How involved can I be with my baby, and will my child get a chance to contact me years from now? At the time of adoption, the birth parents can choose whether or not they would be open to being contacted one day by the child placed for adoption. The level of contact between you, the adoptive family, and your child are your and the adoptive parents’ decision.  It is important for you to have a healthy conversation about this topic.

How do I know my baby will be safe with someone else? Adoption agencies set standards for adoptive parents, which gives assurance that the child placed in an adoptive home will be safe. You also have the option to choose a family by reading profiles, phone conversations, and even meeting the couple face to face to learn more about them.  Most birth mothers like to review and even interview adoptive prospects who they will choose to give to their baby.

What are my baby’s father’s rights in adoption? The birthfather’s rights in adoption are the same as the birth mother’s unless determined otherwise by state laws and the court system.

Will my baby be confused if I choose open or semi-open adoption? Confusion depends more on the extent of communication that occurs between the child and the adoptive family. Actually, closed adoption seems to create the most confusion or frustration for adopted children because of the unknowns.
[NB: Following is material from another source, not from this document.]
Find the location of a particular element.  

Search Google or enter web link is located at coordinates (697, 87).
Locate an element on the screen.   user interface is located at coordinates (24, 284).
How much can I find out about an adoptive family for my baby? Potential adoptive families provide profiles to look through with information on them, most of them have several pictures. Some couples even present their profile in the form of a scrapbook. This information may consist of the size of their family, where they live, what they do for a living, as well as other things such as how long they’ve been married, how they met, what their pets’ names are, and what their health history is. They can even include what their religious views are, and will most likely include some photos of them and their lifestyle.

You may also request an opportunity to meet, visit, and interview prospective adoptive couples or families.  This will give you an opportunity to learn almost whatever you want to know.  Communication is good because it often places both you as the birth mom and the adoptive couple at greater peace and ease.

What will the adoptive parents of my baby have to know about me? The adoptive parents will want to know all they can about you. They will probably be interested in your medical history, your healthcare, your age, and your interests. You may provide any additional information you would like them to have.  Healthy adoptions are full of communication and information that can be shared with the child as he or she grows and asks questions.

Will I be able to see my baby when it’s born? Yes, you may choose whether or not you would like to see your baby, and how long you want to be with him or her. Papers do not become effective and are sometimes not even signed until 24 to 48 hours after your child’s birth, depending on the state you give birth in.

Can I donate my baby’s cord blood? Yes, cord blood donation is free and easy and does not affect your adoption plan in any way.  You might want to ask the adoptive parents if they want to store it just in case.  More than likely, they won’t and probably don’t need to.  This means that donating cord blood is at your discretion.  It saves lives, so good on you for thinking about doing that.